Dieser hält den Sack mit der Bombe mit aller Kraft fest. Zusammen befestigen die beiden den Sprengkörper mitsamt dem Segeltuchsack und allem anderen an einem Platz unter der Eisenbahnschiene. Es ist ein Jammer, dass sie den guten Sack opfern müssen, aber es wäre zu gefährlich, die schwere Bombe herauszuholen. Sie legen die Landmine an ihren Platz, prüfen noch einmal, ob alles in Ordnung ist, und klettern dann vorsichtig wieder hinunter.
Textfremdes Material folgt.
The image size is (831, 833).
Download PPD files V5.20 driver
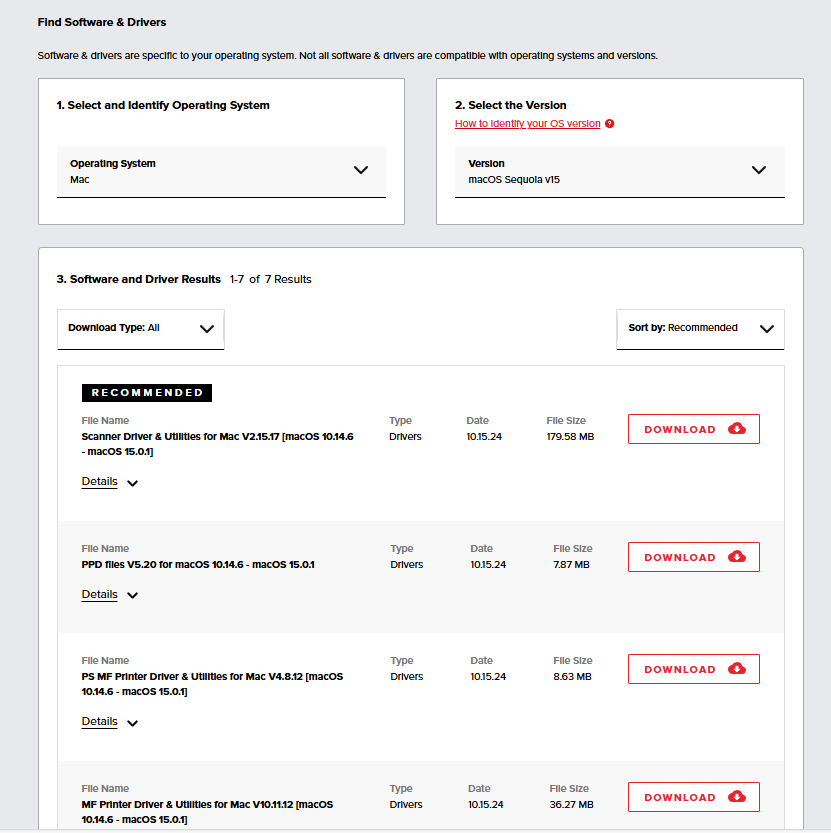pos(693,557)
Als sie ihre Schuhe wieder angezogen haben, bedeutet ihnen Jakób mit Handzeichen, dass sie sich beeilen müssen. Je mehr Abstand sie zwischen sich und die Eisenbahnbrücke bringen können, desto sicherer ist es.
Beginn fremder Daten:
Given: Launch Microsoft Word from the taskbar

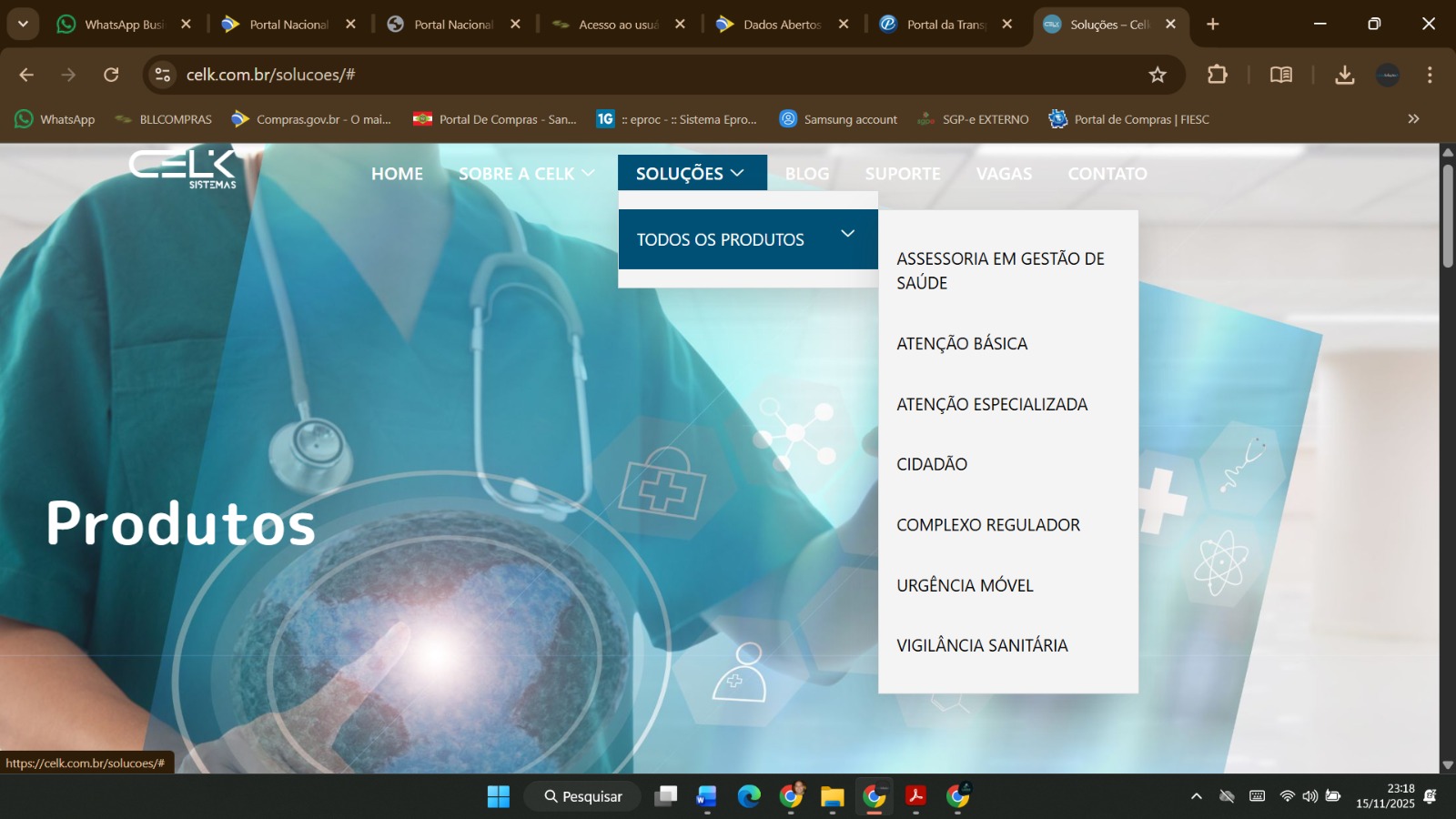Looking at the screenshot, I should click(x=706, y=796).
Der Rückweg ist sehr viel einfacher – sie sind ihre schwere Last los und gleichzeitig werden die Wolken vor dem Mond dünner. Die beiden Jungen haben es furchtbar eilig, so als ahnten sie langsam, dass das kein Abenteuer, sondern die Wirklichkeit ist.
Jakób sieht zum Himmel hinauf. Er schätzt, dass sie nicht einmal mehr eine Stunde haben, bis der Mond untergegangen sein wird. Ab diesem Zeitpunkt sind es nur noch drei Stunden bis zum Tagesanbruch. Diese drei Stunden brauchen sie zum Schlafen, überlegt er, während er die Uferböschung inspiziert, um einen guten Weg nach oben zu finden. Sie haben die Ruhe nötig, bis nach Hause ist es schließlich noch eine ganze Tagesreise oder sogar noch länger.
„Ich höre einen Zug“, bemerkt Zygmund auf einmal.
„Das ist unmöglich“, erwidert Jakób. „Der Zug kommt erst bei Tagesanbruch hier vorbei. Und bis dahin sind es vermutlich noch drei, vier Stunden.“
„Das ist mit Sicherheit ein Zug“, entgegnet Zygmund.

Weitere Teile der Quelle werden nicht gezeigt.